In the WEO’s central New Policies Scenario, which assumes that recent government commitments are implemented in a cautious manner, primary energy demand increases by one-third between 2010 and 2035, with 90% of the growth in non-OECD economies. China consolidates its position as the world’s largest energy consumer: it consumes nearly 70% more energy than the U.S. by 2035, even though, by then, per capita demand in China is still less than half the level in the U.S.
Coal, Renewables to Surge
The share of fossil fuels in global primary energy consumption falls from around 81% today to 75% in 2035. Renewables increase from 13% of the mix today to 18% in 2035; the growth in renewables is underpinned by subsidies that rise from $64 billion in 2010 to $250 billion in 2035, support “that in some cases cannot be taken for granted in this age of fiscal austerity,” the IEA says. By contrast, subsidies for fossil fuels amounted to $409 billion in 2010.

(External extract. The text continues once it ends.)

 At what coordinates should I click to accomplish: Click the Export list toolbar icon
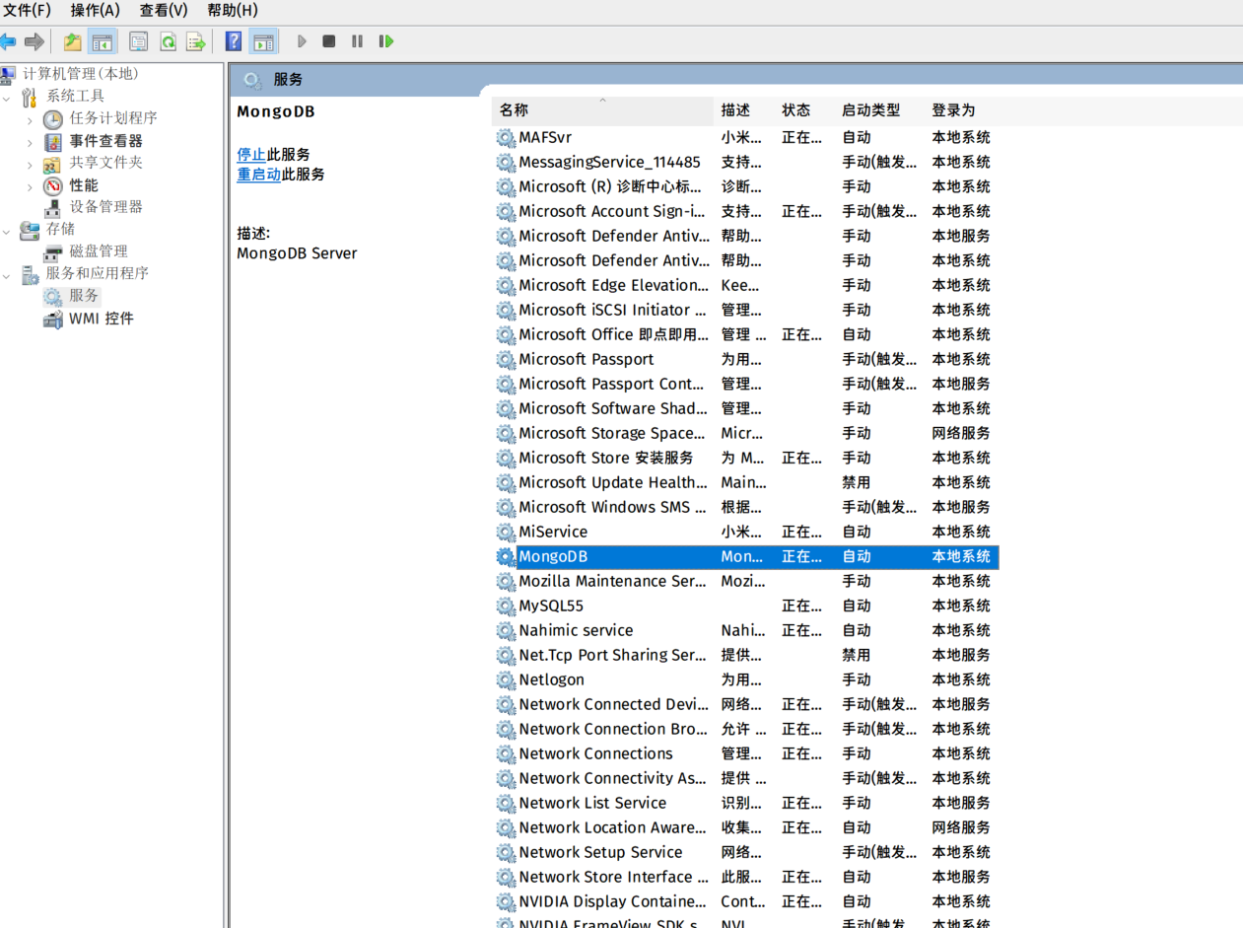coord(195,40)
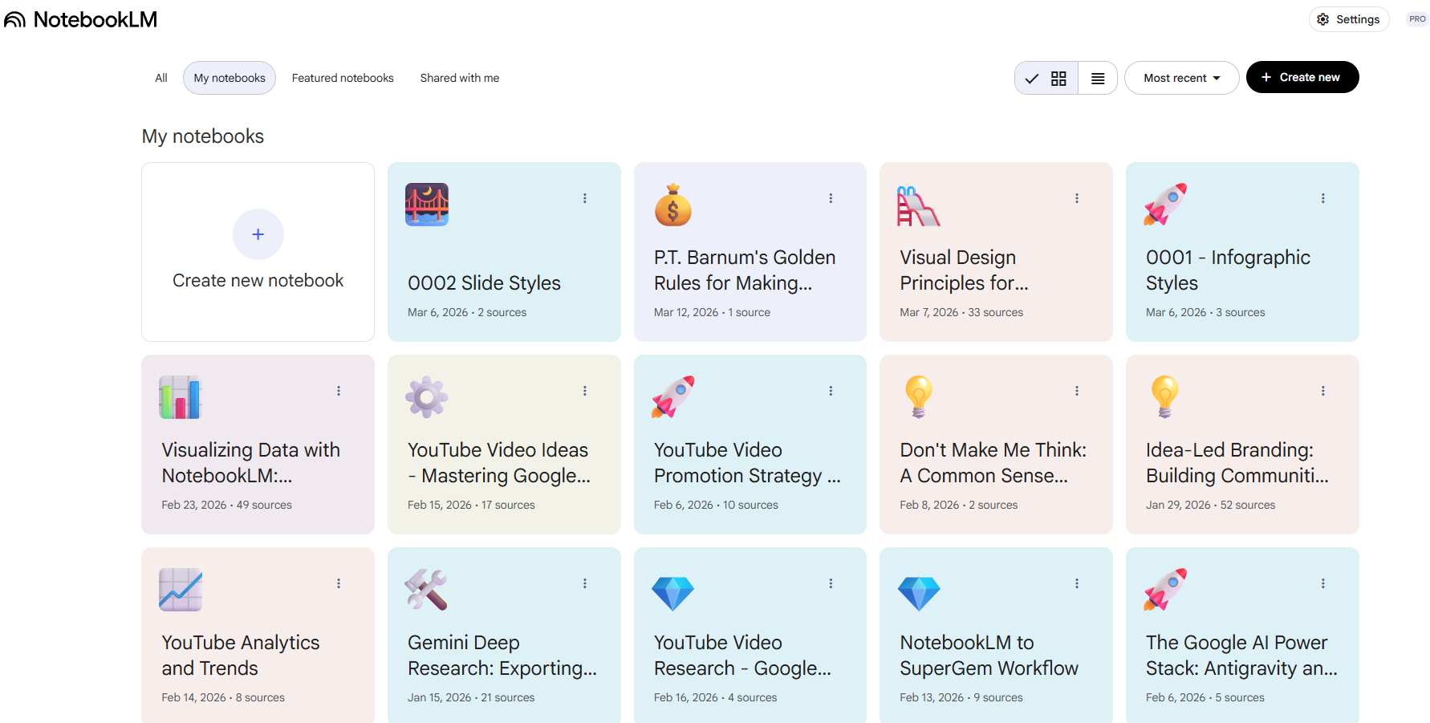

The use of coal—which met almost half of the increase in global energy demand over the last decade—rises 65% by 2035. “Prospects for coal are especially sensitive to energy policies—notably in China, which today accounts for almost half of global demand,” the IEA says. More efficient power plants and carbon capture and storage (CCS) technology could boost prospects for coal, but the latter still faces significant regulatory, policy, and technical barriers that make its deployment uncertain.
“Golden Age of Gas”
The future for natural gas is more certain: Its share in the energy mix rises, and gas use almost catches up with coal consumption, underscoring key findings from a recent WEO Special Report that examined whether the world is entering a “Golden Age of Gas.” One country set to benefit from increased demand for gas is Russia, which is the subject of a special in-depth study in WEO-2011.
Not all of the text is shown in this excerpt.